The holistic music wizard known as Deuter has made a career of composing soothing, stirring albums. His oeuvre transcends the boundaries of East and West, as well as the relaxing “spa” sound of New Age music and goes for the more outré and mysterious sound of ambient. OnKoyasan he focuses special attention on the instruments of the Far East, particularly the Chinese erhu (the ancient two-stringed, long-necked violin-style instrument) and the Japanese flute known as the shakuhachi. The initial effect is cinematic, recalling Crouching Tiger, Hidden Dragon’s haunting erhu-based score. As the tracks continue, however, one finds the erhu and flute to be simply the peak of a very big and beautiful mountain. While these instruments loll and flow above, Deuter brings in big, purple cumulonimbus clouds of synthesizer drones below.
“Lovesong From the Mountain” embodies this metaphor perfectly, with erhu and flute hovering in a state of timeless grace above flowing synth washes. Lulling and pulling as they flow, this music seems to exert a gravitational pull on centers in the body of the listener. The album is subtitled Reiki Sound Healing and even if you don’t know reiki or are listening to the album alone in your room and not at a healing center, there is undeniably some force at work in the tones and pulses of Deuter’s work. When a single piano note dissolves the trance, as in “Sound of Invisible Waters,” the effect is startling. Gradually piano notes multiply and create a quilt of healing energy that spreads out to envelop the listener with all the gentle warmth of Grandma’s favorite blanket.
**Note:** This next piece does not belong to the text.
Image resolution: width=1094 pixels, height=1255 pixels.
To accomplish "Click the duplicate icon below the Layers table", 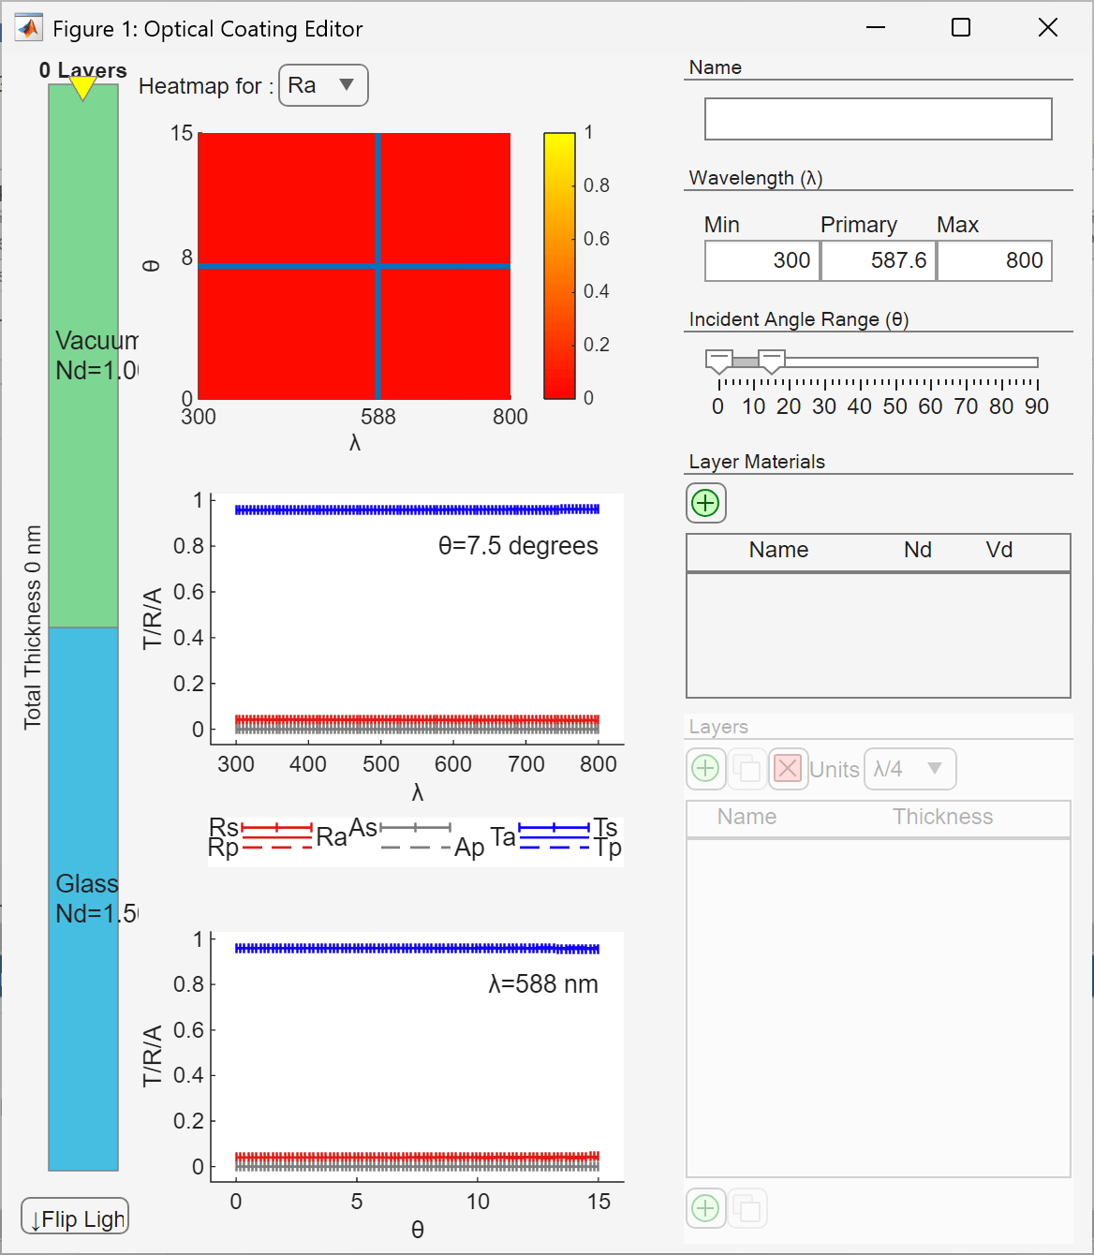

Nowhere is this feeling more profound than on the closing track, the aptly named “Escape From Gravity.” This elegiac piece encompasses all that’s come before and ends the album with the same wistful joy of saying good-bye to a house that’s full of old friends. All the phrases of the previous tracks return—blissfully cycling piano arpeggios, mournful ehru and stoic flute—flowing together to touch every facet of the soul and emotion. We may feel at times that we will escape gravity and scale the highest peaks of experience, but ultimately we have to descend. Deuter makes the sadness and beauty this implies marvelously tangible.